Plus herbs, cucumbers, and squashes. When you have a large garden, starting you own seeds is the only cost effective way to go! Plus I just love try unique varieties that you just can’t find in stores!
Starting seeds isn’t always easy. You may come across problems along the way, but if you follow these tips you’ll be off to a great start!
When it comes to plants, they all have the same basic needs: sun, food and water. When starting seeds indoors you have to create an optimum environment that provides all of these basic needs, and then some, to help make your seeds germinate into strong and healthy seedlings for your garden.
5 Tips for Starting Seeds Indoors
Though plants have different temperature needs, most seeds require an average soil temperature of about 75 degrees F to germinate. This means if you are starting your seeds in an unheated greenhouse, cold basement or other area that is not at a controlled temperature you will need to provide supplemental heat to ensure proper germination.
This can be as simple as adding a heated growing mat to your indoor setup. There are some exceptions to this rule- seeds that require lower or warmer temperatures- so it is best to check out your seed packet for any important soil temperature info. Once your seeds have germinated they will also need the correct temperatures to grow correctly.
Cool weather crops, such as those in the brassica family, prefer cooler growing temps and will not grow as well in a sweltering hot house. Tomatoes, peppers and eggplant on the other hand will grow much more quickly once the air temperatures are warm. Still 65-70 degrees is still a nice temperature to keep your seedlings at to ensure that they don’t grow too fast and get long and leggy.
Poor germination rates are often a result of incorrect planting depth. This is because if you plant the seed too deeply it will run out of energy before it reaches sunlight to make more.
If you plant the seed to shallow, you run the risk of letting the seed dry out- and it will die before germinating.
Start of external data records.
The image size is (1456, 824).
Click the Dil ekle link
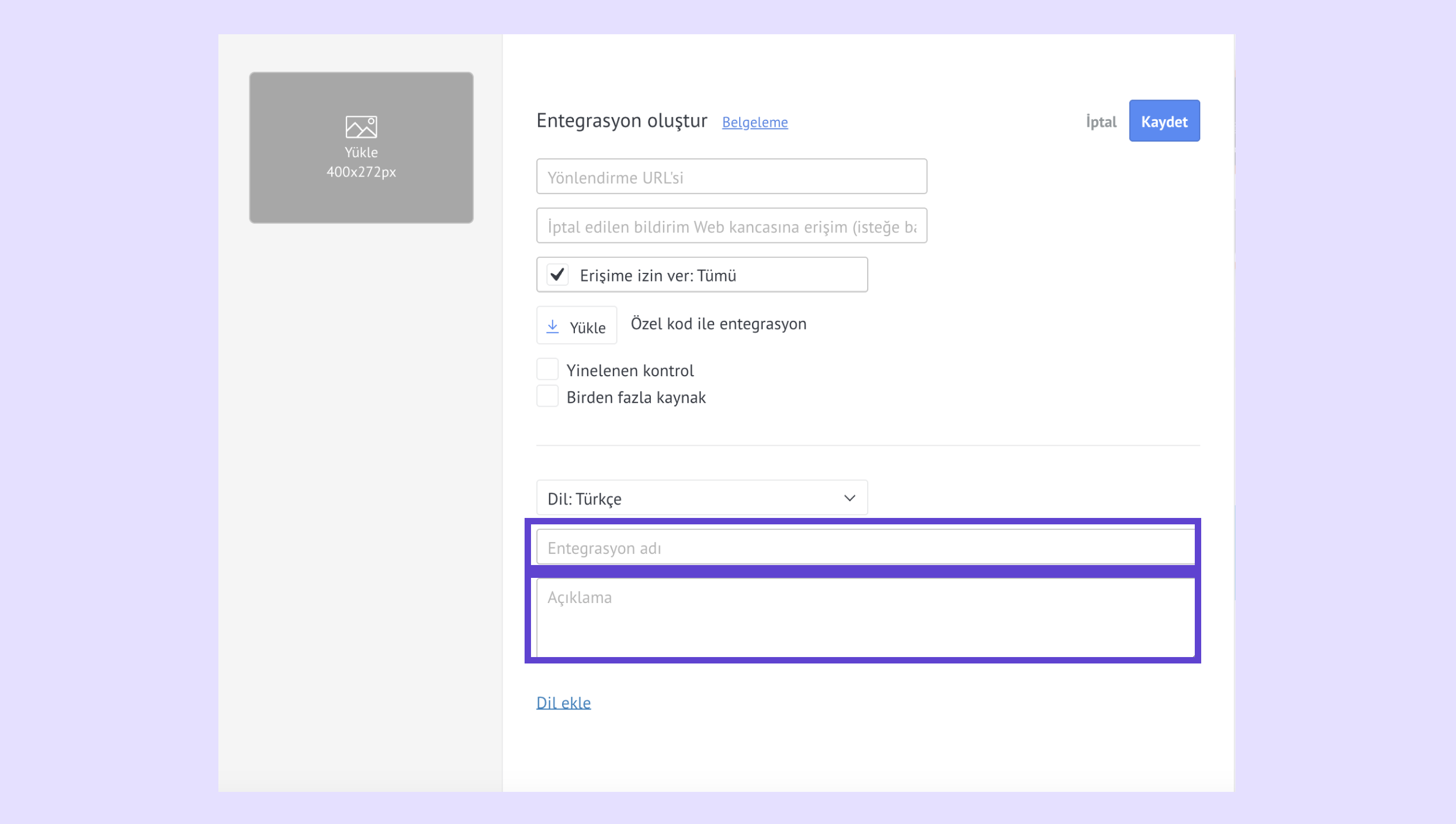(563, 703)
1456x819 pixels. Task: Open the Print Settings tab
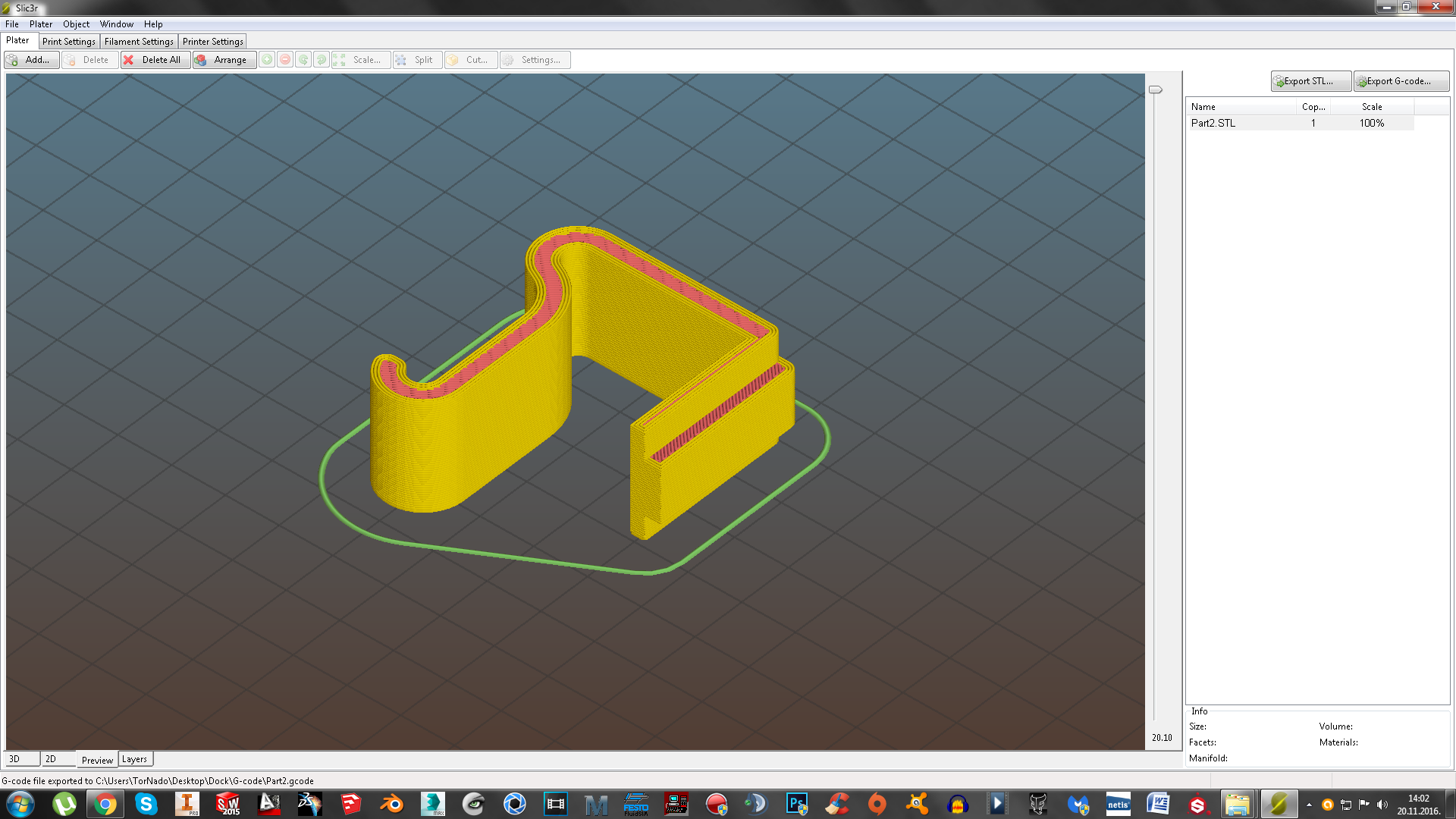pos(69,42)
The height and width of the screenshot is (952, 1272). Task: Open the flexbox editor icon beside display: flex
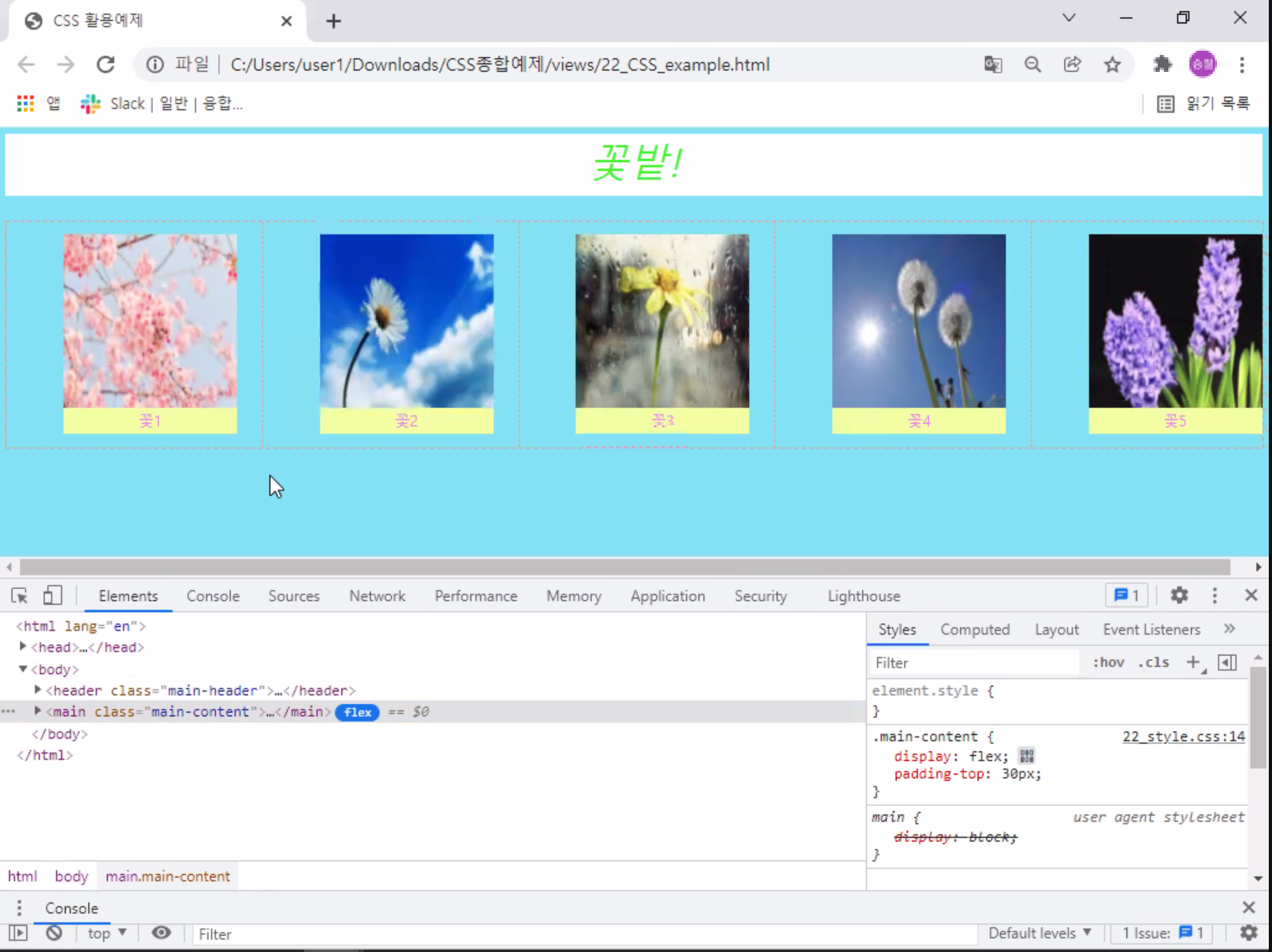pos(1026,755)
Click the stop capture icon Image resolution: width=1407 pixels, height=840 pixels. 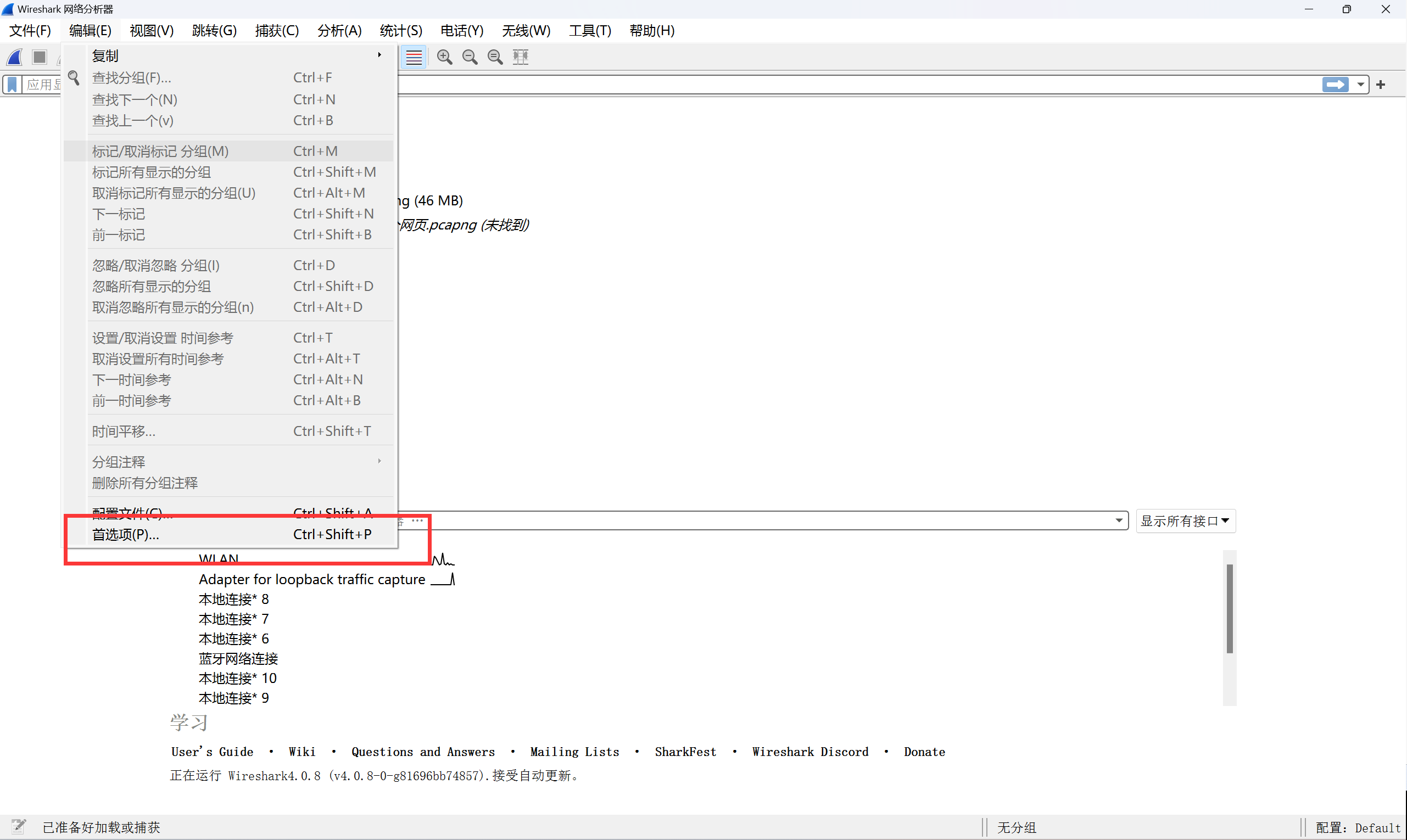tap(38, 57)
Some seeds, such as lettuce, actually require light to germinate, so you will need to simply press the seeds into your soil as opposed to covering them- the back of your seed packet will usually inform you if this is the case. A good rule of thumb is to plant the seed no deeper than it’s diameter.
My Yearly Gardening Planner is perfect for keeping track of everything- from your seed inventory to planting dates to disease and pest problems. Start planning your best garden today!
Water is one of the most important part of starting seeds. Too much leads to disease, mold or fungus and too little will lead to….dead plants.
When starting your seeds it is best us a spray bottle to lightly mist the soil to keep it evenly moist.
You will have to water more often to prevent drying out, but you will lessen the risk of disease or rotting seeds. Keep in mind that starting your garden from seed is more time consuming- if you use small seed trays or peat pellets- you may have to spray your trays a couple of times a day to keep the soil moist.
Once your seeds have germinated, you can begin to water more deeply, allowing the soil to dry in between waterings. You can even allow your seedlings to wilt just slightly before watering to help them toughen up and strengthen their roots.
Related Reading: 11 Easiest Crops for Beginning Gardeners!
Most seeds do not require direct light to germinate, but once they sprout they will need about 14-16 hours of light per day.
You can place your seed trays in a south-facing window, under artificial grow lights, or in a green/hoop house- provided they are at the right temperature. If you are using artificial lights make sure that their height is adjustable so that they can be moved up as the seedlings grow.
You will want to place the lights as close to the plants without touching. If you are growing on a windowsill you may still need to provide some artificial light- especially if you are starting your seeds in the winter when the days are shorter.
Don’t forget to turn your trays often so that all the plants have an equal chance at the light to prevent legginess!
Your seed starting soil is what gives your seeds the best start possible. Many people agree that a soilless mix is the best way to go. You can buy peat pellets, a premixed seed starting mix, or mix your own.
Usually this mix would be equal parts of vermiculite, perlite, peat moss. I, however, usually mix mine with (approximately) 1/3 organic potting soil and 2/3 peat moss and have no problems. If you do some looking you will find that most people have their own versions of seed starting mediums- from soil straight from the garden to a mix of many ingredients.
To get an idea of others’ mixes you can check out Better Hens and Gardens Mix or The Organic Goat Lady’s Seed Starting Mix. You can also check out this thread on my Facebook page where lots of others shared their seed starting mixes! Personally, I think if the seeds I plant straight outside in the garden can germinate in a rich, compost-filled, non-sterile medium- then my indoor seeds can too.